Donate and help a friend

images-2In an interesting move to increase the number of egg and sperm donors, one UK fertility clinic is offering anyone who donates the chance to nominate a friend or family member for a free cycle of IVF treatment. The clinic carried out a survey which found that the thing that motivated donors more than anything else was knowing someone who was having difficulty getting pregnant – so this scheme aims to capitalise on that by offering them the chance to help someone they know as well as someone they don’t!

The clinic, Bourn Hall, has set up a new website for anyone wanting to know more about becoming a donor and potential donors can visit any of the Bourn clinics near Cambridge and Norwich and in Colchester.

You can find out more about the project here 

Louise Brown’s book

If you’ve had IVF, you will have heard of Louise Brown – the first ever IVF baby – and you will also be interested in a new book which chronicles Louise’s life. I was hugely disappointed to have to miss the launch of Louise’s book, held at Bourn Hall, the clinic set up by IVF pioneers Robert Edwards and Patrick Steptoe – but am really looking forward to reading her story in this new book.

In the book, Louise reveals what it was like to be the object of such fascination and media interest from the moment of her birth – and the impact it has had on her and her family. What has always struck me as being so lovely about Louise is that she appears to have been so remarkably unspoilt by what happened to her, and now lives a very un-starry life as a mother of two naturally conceived children of her own. And that’s despite the fact that as a baby she had toured Japan, the USA, Canada and Ireland clocking up 29,425 air miles before she was six months old! International media interest in the story was so intense that journalists camped at the hospital and outside the the family homefor weeks on end and the birth was featured on front pages worldwide. Church leaders and politicians entered into debates about her birth.

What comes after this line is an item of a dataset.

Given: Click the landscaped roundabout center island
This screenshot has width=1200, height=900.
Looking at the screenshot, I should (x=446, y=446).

You can buy Louise’s book and find out more about her remarkable story direct from the publisher Bristol Books here 

Are you coming to the Fertility Show this weekend?

header_510_graphicIt’s not too late to get tickets if you are interested in coming along to the Fertility Show this weekend at London’s Olympia – and if you register at Infertility Network UK, which is completely free, you can get a discount on your entrance.

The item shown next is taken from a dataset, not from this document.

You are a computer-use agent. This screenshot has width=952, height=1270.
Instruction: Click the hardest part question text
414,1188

It’s a huge event, and can be rather overwhelming, but what it does present is a unique opportunity to hear some of the country’s leading experts in the field talking about their subject – there’s Dr Allan Pacey on male fertility, Sam Abdalla of the Lister Fertility Clinic on treating women with reduced ovarian reserve and his colleage James Nicopoullos on fertility testing,  Yacoub Khalaf of Guy’s and St Thomas’ on improving the odds of IVF working for you and his colleague Tarek El-Touhky on treatment for older women, Professor Lesley Regan of St Mary’s Hospital will talk about dealing with recurrent miscarriage, Lord Winston will discuss how to deal with a diagnosis of unexplained infertility, Stuart Lavery of IVF Hammersmith is talking about fertility basics and Zita West will cover nutrition and complementary therapies. If you want to find out about any aspect of fertility or treatment, you will find a seminar that will be useful in a schedule of more than fifty different talks from leading experts.

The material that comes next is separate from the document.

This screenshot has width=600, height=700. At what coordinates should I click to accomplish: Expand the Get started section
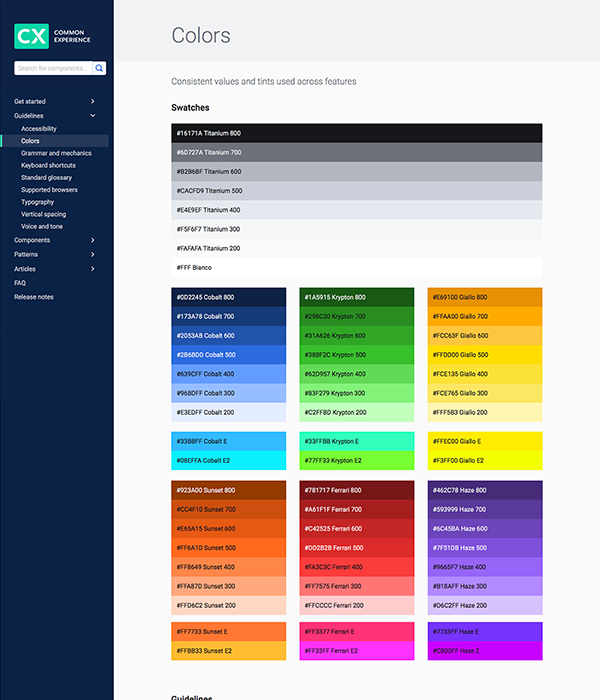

There are also the exhibition stands covering many different aspects of fertility. A number of UK clinics are represented – the Bourn Hall chain of clinics, the fourteen clinics in the CARE fertility chain which now cover many areas of the UK, City Fertility, Create, Guy’s Assisted Conception Unit, Herts and Essex Fertility Centre, Homerton, IVF Hammersmith, King’s College Hospital ACU, the Lister, London Fertility Centre, Newlife and Poundbury Fertility. There are also clinics from across the world, along with complementary therapists, charities and support organisations. This year for the first time the British Fertility Society will have a stand representing the professional bodies involved in fertility, and this is a very welcome development.

The Fertility Show is sometimes criticised for laying bare the commercialisation of the fertility industry, but I think it is most helpful to approach the two-day event understanding that there may well be things that aren’t for you and that you will need to sift out what is most helpful for your individual situation. Look at the list of exhibitors and think about which you might want to make time for.

One often overlooked aspect of the Fertility Show is the sheer numbers of people who come through the doors – there is something very positive to be gained from being with so many other people who are going through similar experiences and who understand how you are feeling. The fact that there are 3.5 million people at any given time in the UK experiencing fertility problems is something that it can be hard to believe if you are feeling isolated and lonely – but being in one place with so many other people who are struggling to conceive can feel unexpectedly empowering.